• Requirement: Copy out the data word for word, starting at its first line and ending after the line that contains "The width and".

• Provided data:
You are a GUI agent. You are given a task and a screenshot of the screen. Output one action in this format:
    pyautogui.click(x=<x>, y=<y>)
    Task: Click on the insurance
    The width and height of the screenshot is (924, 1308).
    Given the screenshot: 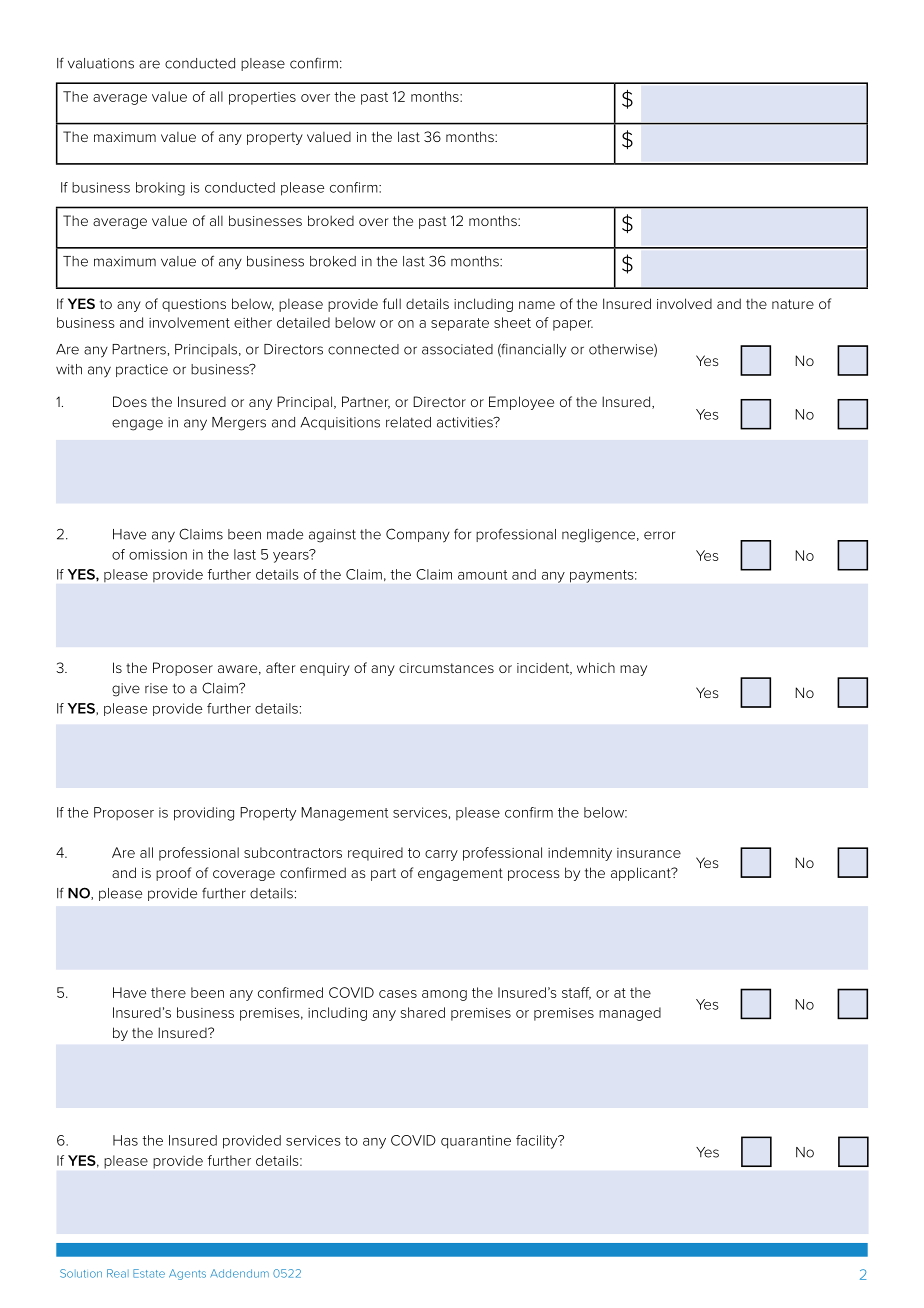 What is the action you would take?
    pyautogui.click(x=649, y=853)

• Response for this exercise:
You are a GUI agent. You are given a task and a screenshot of the screen. Output one action in this format:
    pyautogui.click(x=<x>, y=<y>)
    Task: Click on the insurance
    The width and height of the screenshot is (924, 1308).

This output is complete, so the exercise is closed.